• **Task set**:
(A) In the blog posts below, rewrite the paragraph that begins "Things are proceeding well enough" more briefly, keeping its main facts.
(B) In the blog posts below, find the part that opens with the words containing "Ha ha. While" and closes with "like a root.". Write that part out again, swapping "coax cable" for "fiber cable".

• **Exercise text**:
=== Section Start ===

At the new gig

Posted on June 24, 2009 by Steve

Things are proceeding well enough at the new place. The commute, at 23 miles, is a bit longer but much more tolerable, generally going against traffic and at speed. At yesterday's fill-up I recorded my first 40 mpg tank.

While waiting for my paperwork to be processed so I can log in and get some work done, I've been browsing some user manuals to get familiar with the work. There's more than a whiff of "your tax dollars at work" maintaining a labyrinthine bureaucracy. The change request process at the private software company I left was, essentially, QA or someone enters an issue and assigns it to a developer, who then takes care of it. This, with many acronyms and names redacted, is the CR process here:

I also stole a glance at some source code, and was pleased to see comments, regions, reasonable formatting, and even some ternary operators! Granted, the output arguments were true and false, but you can't have everything.

What's worse than finding a buried cable in your backyard?

Posted on June 16, 2009 by Steve

Finding half a buried cable!

Ha ha. While digging for a backyard patio, I unearthed some black coax cable, just like the one that carries our TV and Internet service in the house. It was kind of loose, and I gave it a firm tug and one end popped up out of the ground. Bad news. I ran inside and confirmed that the TV was still working, and even checked a computer for access, and all appeared normal. So I got lucky this time. Why don't they make buried cables day-glo orange? This thing looked just like a root.

Speaking of roots, I found that a circular saw is the most satisfactory non-explosive way of dealing with them. Not enough has been said of the virtues of dirt cooling.

I also disturbed the 17-year nap of a cicada nymph and uncovered some night crawlers.

Among the unemployed

Posted on June 06, 2009 by Steve

Day 1 started off with the community yard sale. For me this meant sitting on the sidewalk among piles of used baby gear for a few hours, reading and chatting with neighbors. Bob stopped by, looking for barbells and sharing stories about work-related stress. I've had worse Saturday mornings. The take was $30, not enough to cover the mortgage but it did pay for our lunch in the afternoon. I also spent some time fooling around with our new cell phones, though I haven't got my handset yet -- the salesman muttered under his breath that a new model might just be announced on Monday, and advised me to wait until then.

I quit.

=== Section End ===

• **Data excerpt**:

=== Section Start ===

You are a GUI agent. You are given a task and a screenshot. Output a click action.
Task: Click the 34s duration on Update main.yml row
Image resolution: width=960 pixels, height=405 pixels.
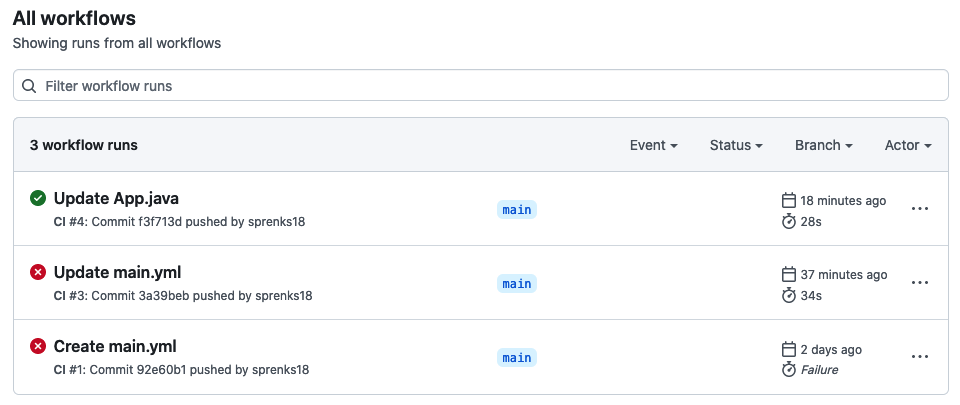point(811,295)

=== Section End ===

• **Solutions per task**:
(A) The new job is going well enough. My 23-mile commute is longer but easier, since it mostly goes against traffic and at speed. At yesterday's fill-up, I recorded my first 40 mpg tank.

(B)
Ha ha. While digging for a backyard patio, I unearthed some black fiber cable, just like the one that carries our TV and Internet service in the house. It was kind of loose, and I gave it a firm tug and one end popped up out of the ground. Bad news. I ran inside and confirmed that the TV was still working, and even checked a computer for access, and all appeared normal. So I got lucky this time. Why don't they make buried cables day-glo orange? This thing looked just like a root.